GIVEN DATA:
*** Block opens ***

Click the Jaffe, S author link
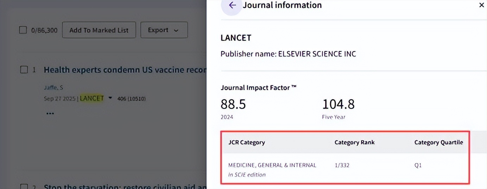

*** Block closes ***
*** Block opens ***

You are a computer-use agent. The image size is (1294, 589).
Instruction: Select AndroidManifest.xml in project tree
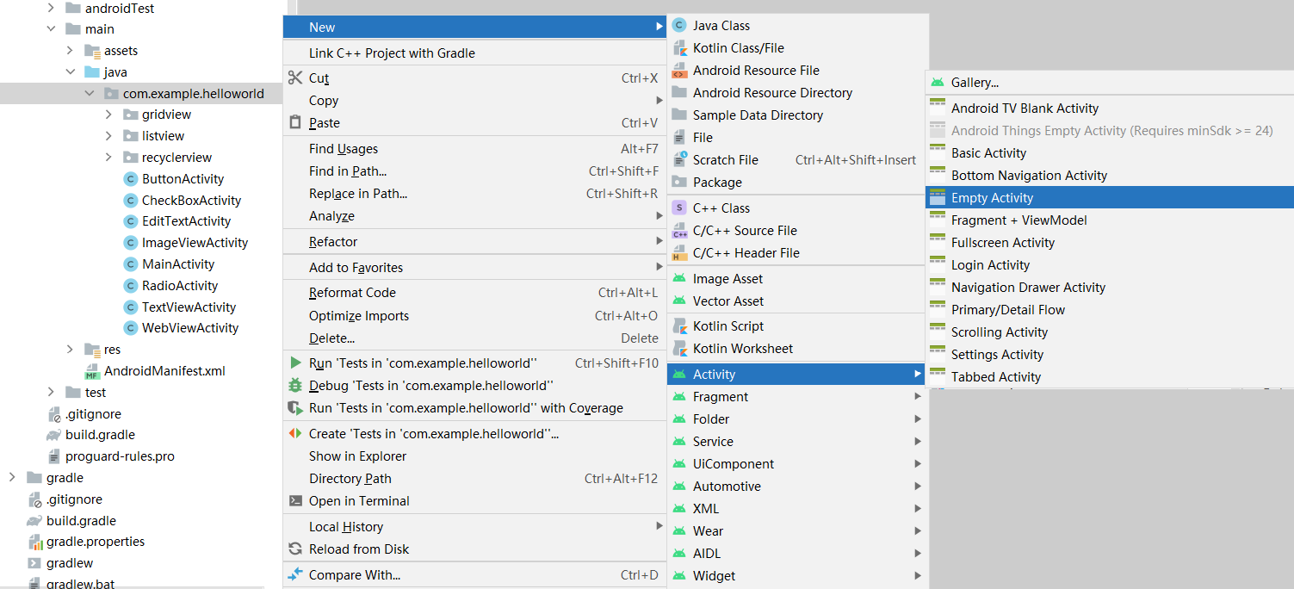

*** Block closes ***
*** Block opens ***

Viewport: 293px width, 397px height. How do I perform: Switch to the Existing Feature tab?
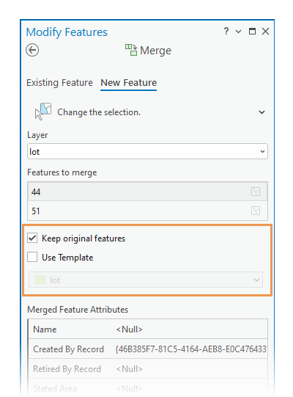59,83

*** Block closes ***

YOUR TASK:
Keeping every character as it is, restate the lines above that run from the line with "You are a computer-use" through the line with "Instruction: Select AndroidManifest.xml", both included, and nothing else.

WRITTEN REPLY:
You are a computer-use agent. The image size is (1294, 589).
Instruction: Select AndroidManifest.xml in project tree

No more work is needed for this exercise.